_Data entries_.
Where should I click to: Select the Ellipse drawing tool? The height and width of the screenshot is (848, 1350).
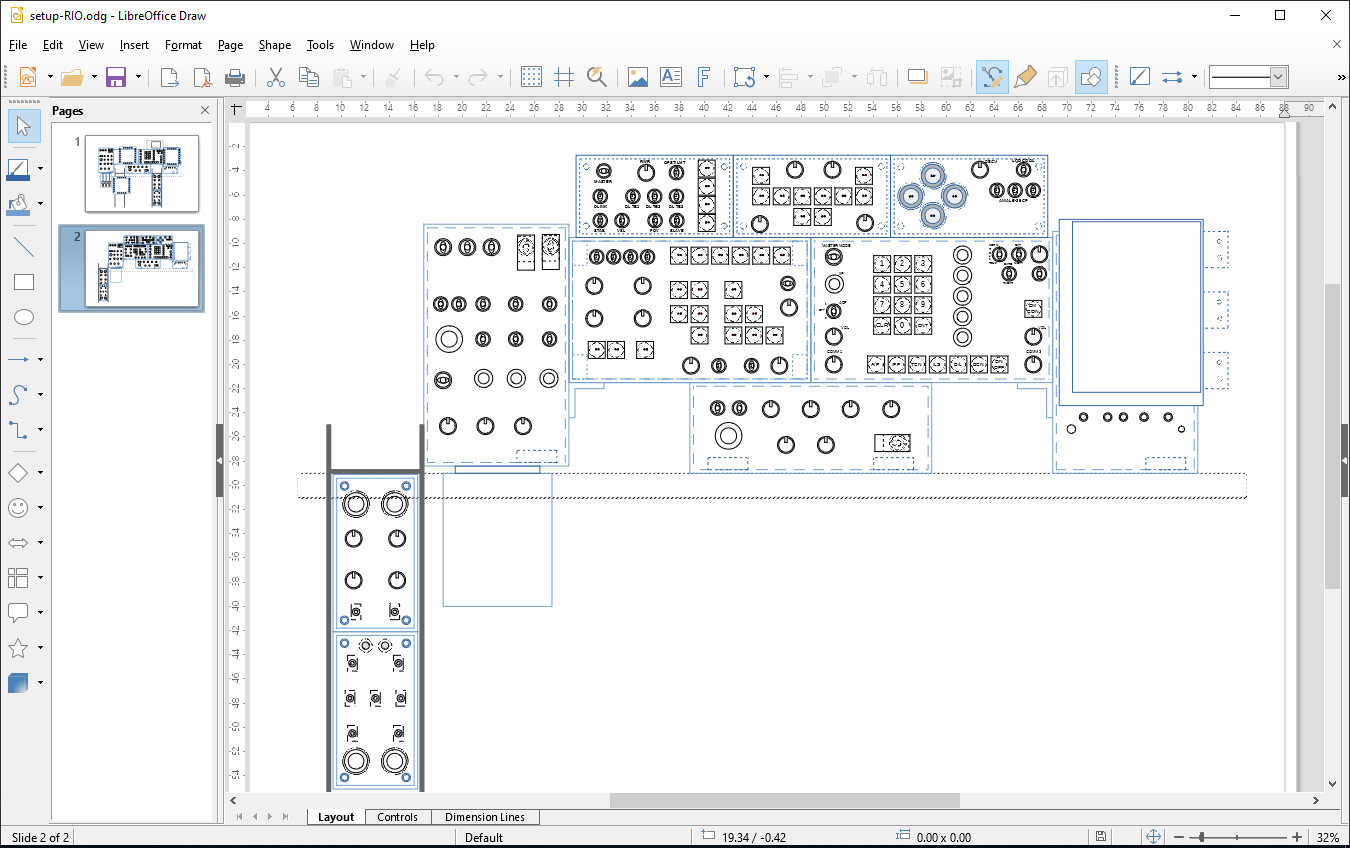pos(24,318)
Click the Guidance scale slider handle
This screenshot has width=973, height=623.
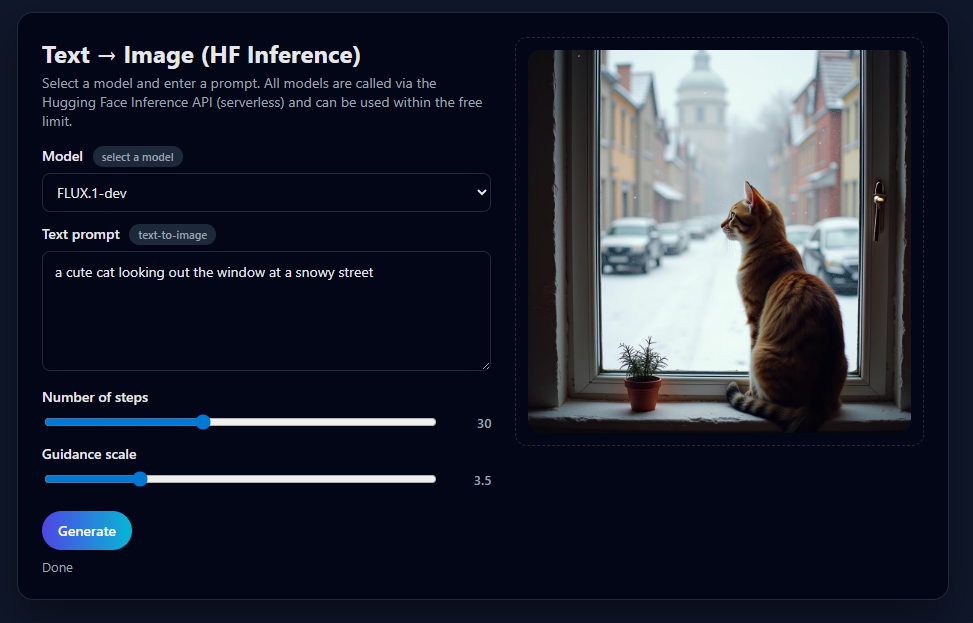point(140,479)
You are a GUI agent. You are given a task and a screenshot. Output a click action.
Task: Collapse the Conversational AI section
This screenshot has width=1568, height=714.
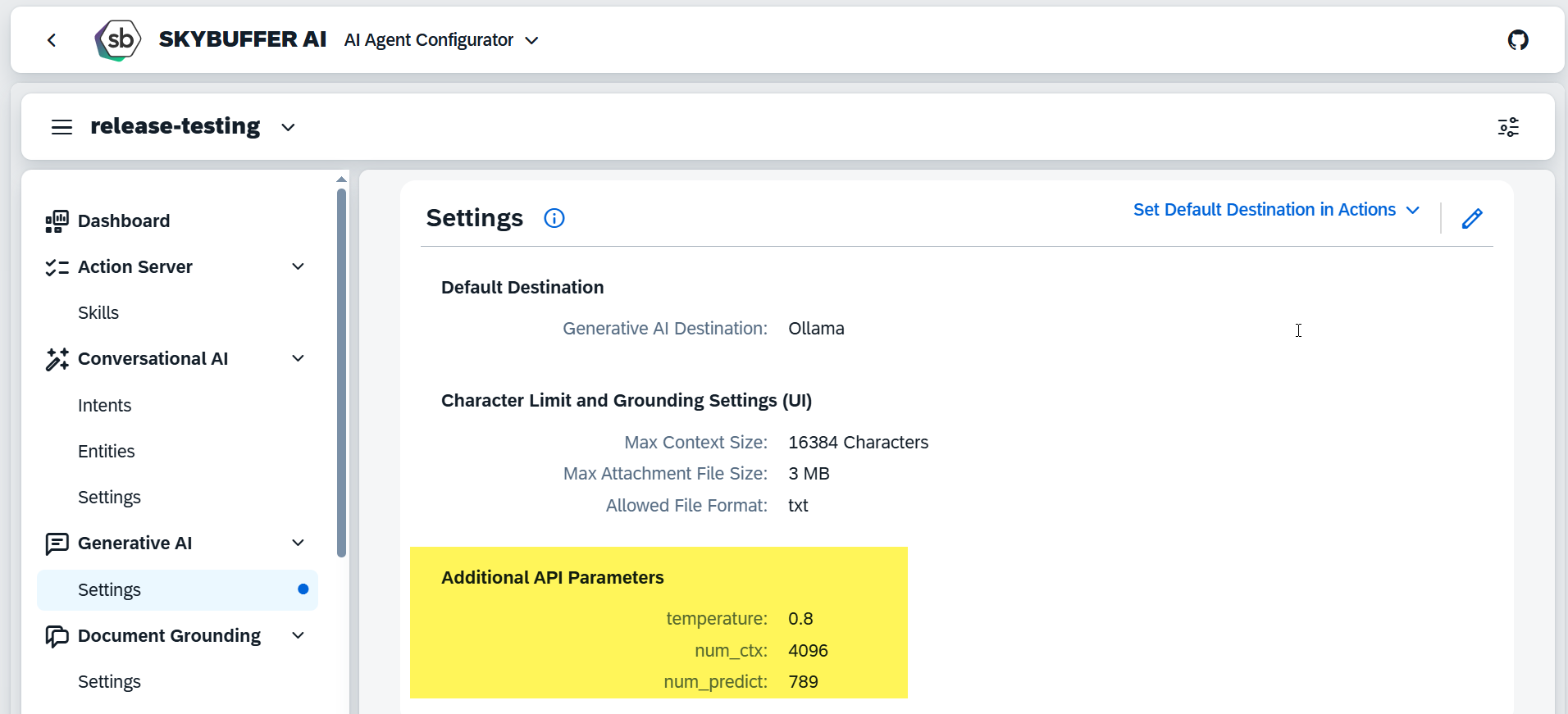point(298,359)
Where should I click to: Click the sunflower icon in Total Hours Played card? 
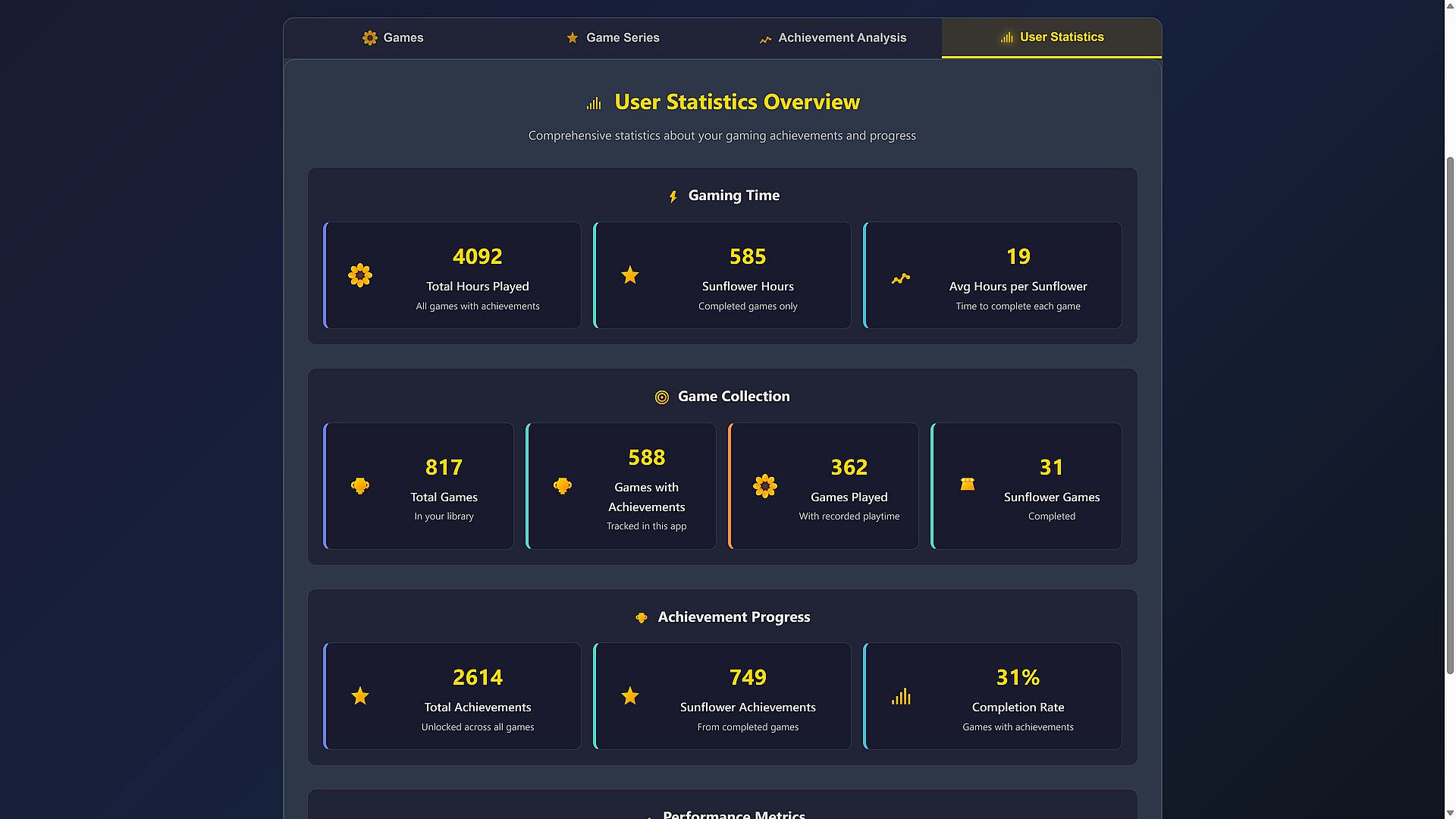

_WHAT IS REQUIRED_. Update the records above by replacing every "screenshot" with "screen capture" and keeping all other text unchanged. Leave the pictures out of your answer.

_OUTPUT FOR THIS EXERCISE_.
Where should I click to: Select the Ellipse drawing tool? The height and width of the screen capture is (848, 1350).
pos(24,318)
Click the Guidance scale slider handle
This screen capture has width=973, height=623.
point(140,479)
You are a GUI agent. You are given a task and a screen capture. Output a click action.
Task: Collapse the Conversational AI section
This screen capture has width=1568, height=714.
point(298,359)
Where should I click to: Click the sunflower icon in Total Hours Played card? 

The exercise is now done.